An Overview of Intel's MMX Technology
Let's suppose we have a gray-scale bitmap image, like the one in Figure 3. Each pixel is stored in one unsigned 8-bit byte contained in an array. Smaller numbers represent darker tones of gray, while larger numbers represent brighter tones. Numbers 0 and 255 represent the pure black and white colors, respectively. For the sake of code simplicity, the images employed in this program (see Listing 2 in the archive file) use Microsoft Windows' gray-scale BMP file format. John Bradley's xv utility can easily be used under Linux to create and display this kind of bitmap image.

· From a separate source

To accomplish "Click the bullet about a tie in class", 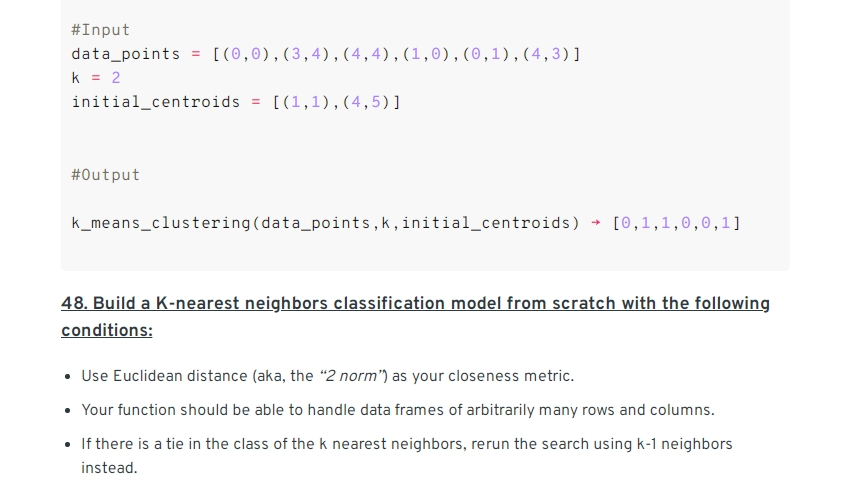I will (407, 455).
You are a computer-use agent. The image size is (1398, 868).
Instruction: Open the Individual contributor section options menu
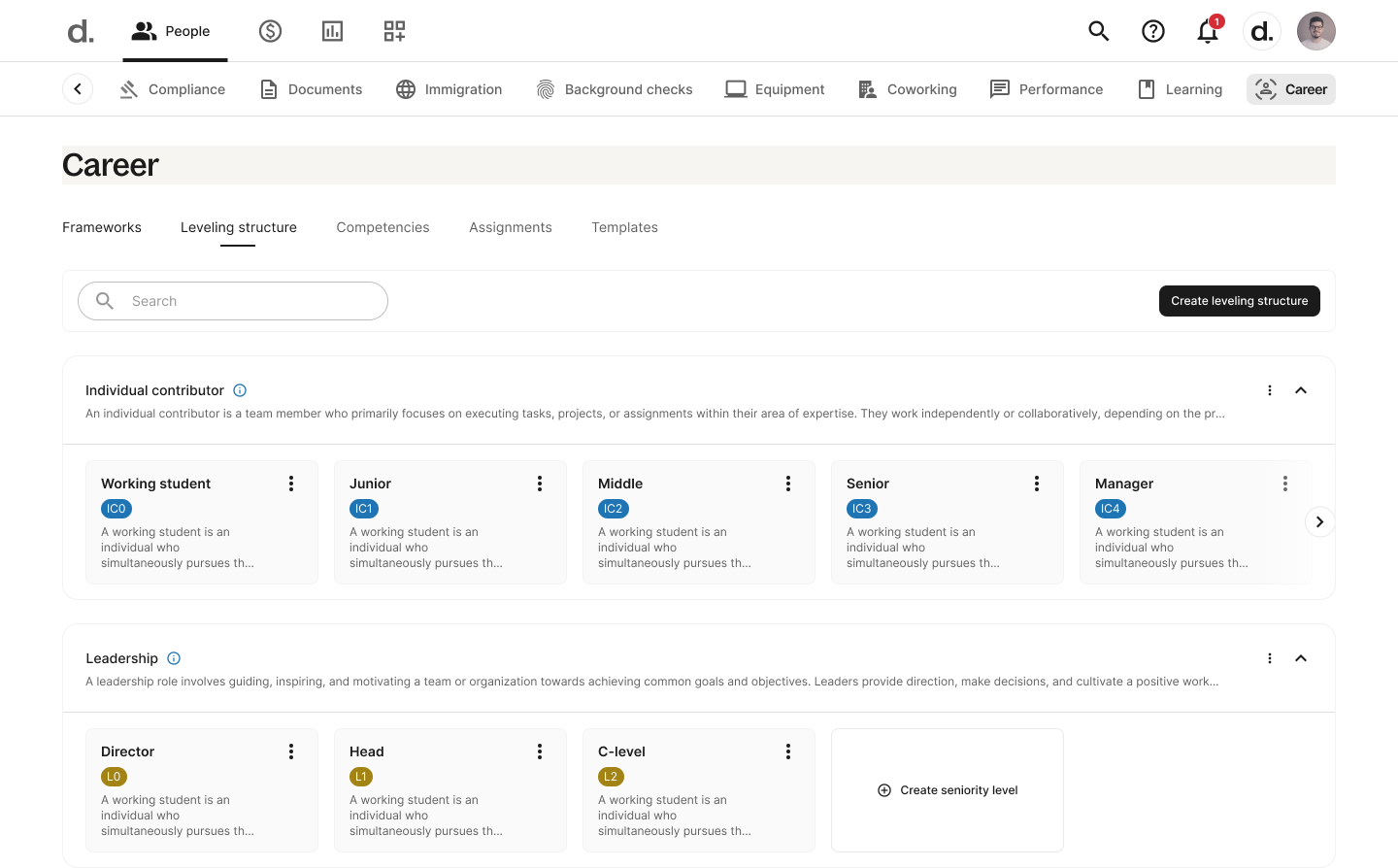click(1269, 390)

To make the image brighter, we just need to add a positive integer (let's say 64 hexadecimal) to each of its pixels. In C, we would have something like this:
#define BRIGHTENING_CONSTANT 0x64 unsigned char bitmap[BITMAP_SIZE]; size_t i; /* Load image somehow ... */ for(i = 0; i < BITMAP_SIZE; i ++) bitmap[i] += BRIGHTENING_CONSTANT;

Figure 4. Brightened Image Using Wraparound Arithmetic
Unfortunately, we end up with the undesired image found in Figure 4. This happens because of wraparound; if the result of the addition overflows (i.e., exceeds 255, which is the upper unsigned 8-bit byte limit), the result is truncated so that only the lower (least significant) bits are considered. For example, adding 100 (64 hexadecimal) to a pixel value of 250 (almost pure white) gives the result shown below.

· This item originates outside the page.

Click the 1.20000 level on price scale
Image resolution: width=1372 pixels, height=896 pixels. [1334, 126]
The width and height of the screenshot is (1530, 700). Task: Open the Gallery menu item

250 decimal 11111010 binary
+ 100 decimal + 01100100 binary
------------- ------------------
= 350 decimal = 101011110 binary Overflow
produced
= 94 decimal = 01011110 binary Take the 8
least significant bits
The result is 94 which produces a darker gray instead of a brighter one, causing the observable inversion effect.

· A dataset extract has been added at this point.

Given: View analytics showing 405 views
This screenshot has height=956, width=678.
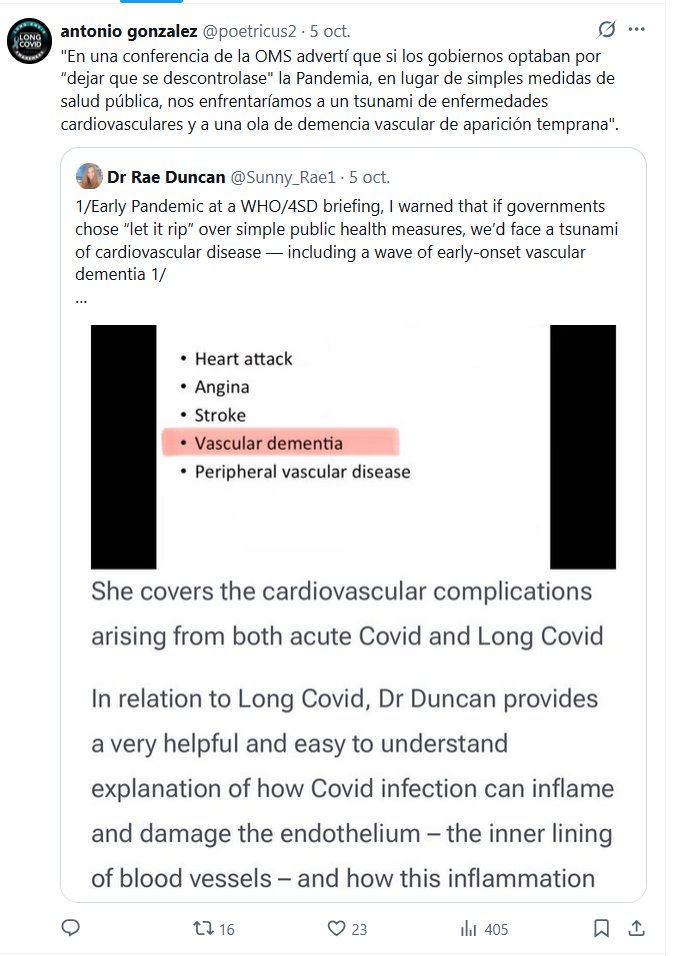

What we require is that whenever an addition exceeds the maximum limit, the result should saturate (clipped to a predefined data-range limit). In this case, the saturation value is 255, which represents pure white. The following C fragment takes care of saturation:
int sum;
for(i = 0; i < BITMAP_SIZE; i ++)
{
sum = bitmap[i] + BRIGHTENING_CONSTANT;
/* UCHAR_MAX is defined in <limits.h>
* and is equal to 255u */
if(sum > UCHAR_MAX)
bitmap[i] = UCHAR_MAX;
else
bitmap[i] = (unsigned char) sum;
}
Now we obtain the image shown in Figure 5, which is brightened as we wanted.

Figure 5. Brightened Image Using Saturation Arithmetic

Figure 6. Unsigned Byte-Packed Addition with Saturation
MMX technology allows us to do this saturated arithmetic addition on eight unsigned bytes in parallel using just one instruction: paddusb. Figure 6 shows an example of how this instruction works. Our image-brightening algorithm (see Listing 1, starting at line 61) can be described as follows:
Pack the same brightening constant byte eight times into the MM0 register (line 66).
Repeat bitmap-size / 8 times:
Copy the next eight bytes from the bitmap array into the MM1 register (line 74).
Add the eight packed unsigned bytes contained in MM0 to the eight packed unsigned bytes in MM1. Use saturation (line 75).
Copy the result of the MM1 register back to the bitmap array from where it was originally taken (line 76).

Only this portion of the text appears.